When he uses my words from a Jan/Feb 2001 Foundation News and Commentary article, he incorrectly refers to the views of our “members”—the Center is not a membership association—when, in fact, I was referring to a view held by some foundation “leaders.” Using an incomplete quotation from an old publication creates the mistaken impression that the Center opposes board compensation. We hold the position that any foundation policy or practice, including board compensation, should help the foundation further its mission, values, and charitable goals.
Some foundations may choose to offer board compensation to recognize the extraordinary service of individual trustees, to encourage participation of younger family members and branches of the family that are less financially secure, or to attract committed and experienced non-family members to the board.
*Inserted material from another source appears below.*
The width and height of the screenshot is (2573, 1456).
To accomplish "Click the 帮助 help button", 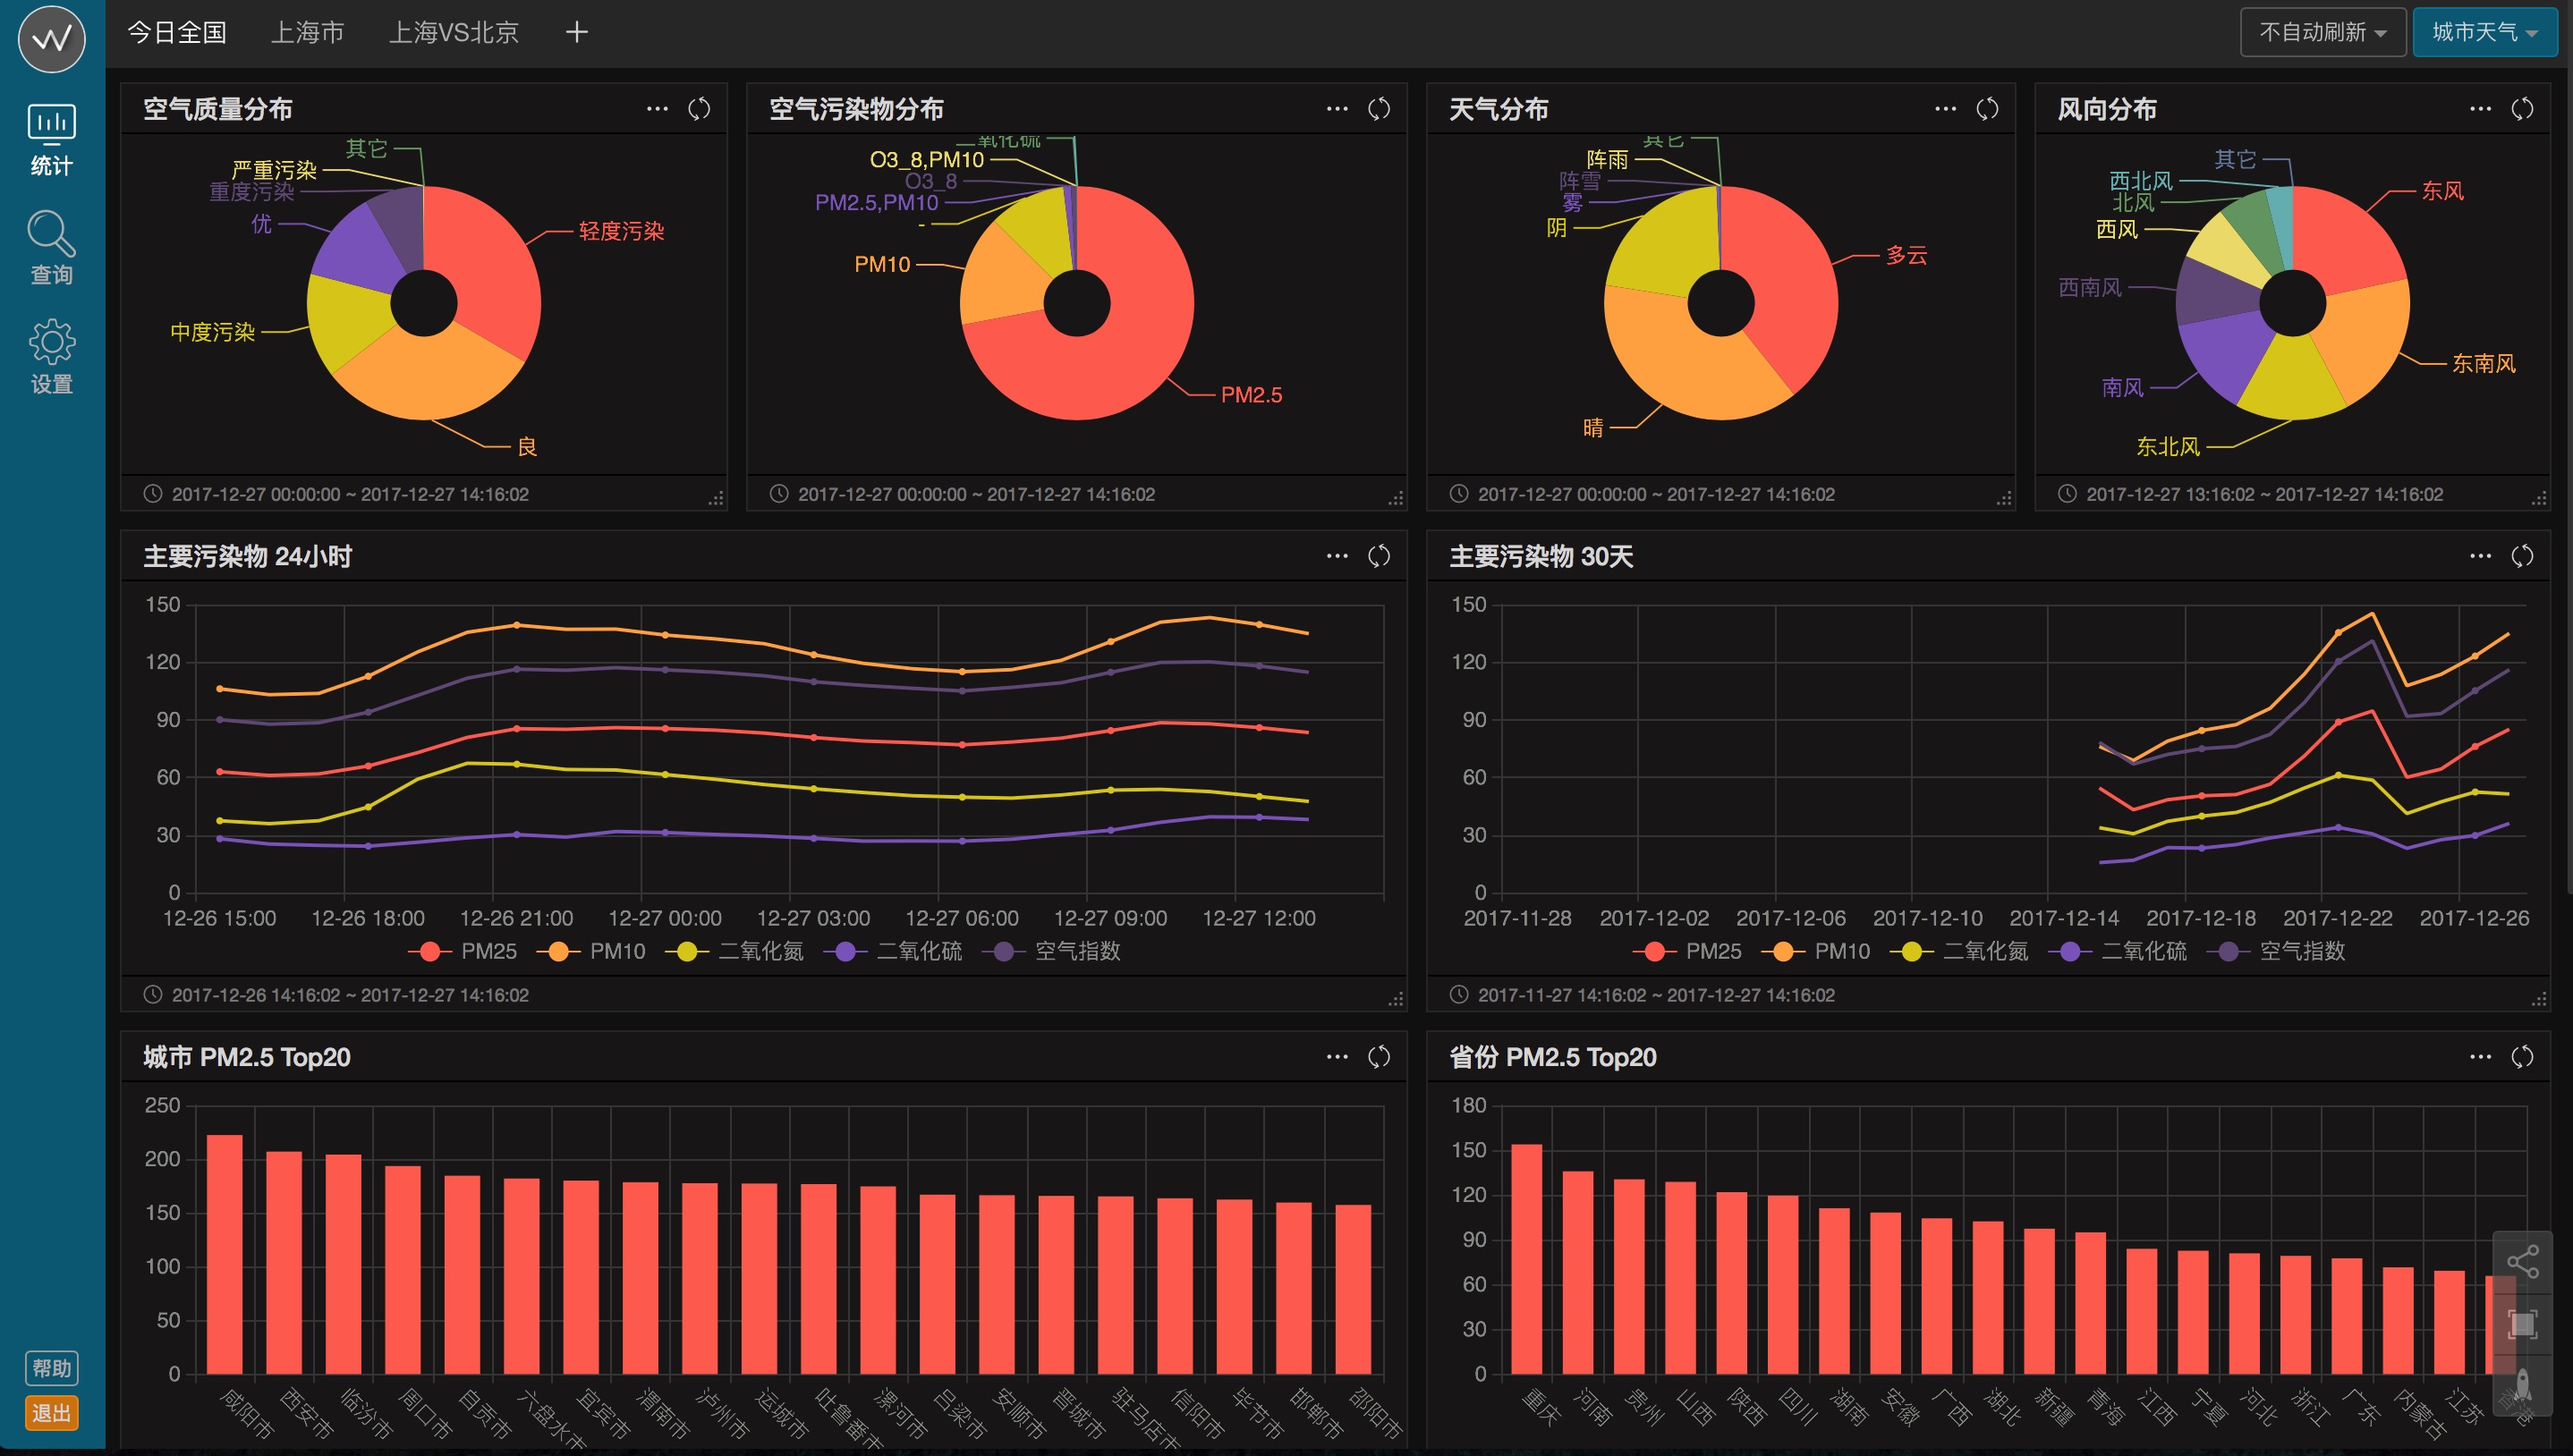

Others choose not to compensate because they are concerned such a practice might go against the founder’s wishes, might put the foundation in an unfavorable light, or might introduce a new set of financial issues that could be a source of tension. Finally, as I indicated in the 2001 quote, some foundations find it inconsistent to pay their own boards when the boards of the nonprofits they fund serve voluntarily.
The National Center for Family Philanthropy exists to help donor families deal with complex issues. Implying that we have taken a one-sided approach to this issue endangers our credibility as an unbiased source of research and information. We would be happy to provide a complimentary copy of our comprehensive issue paper on board compensation to any of your readers.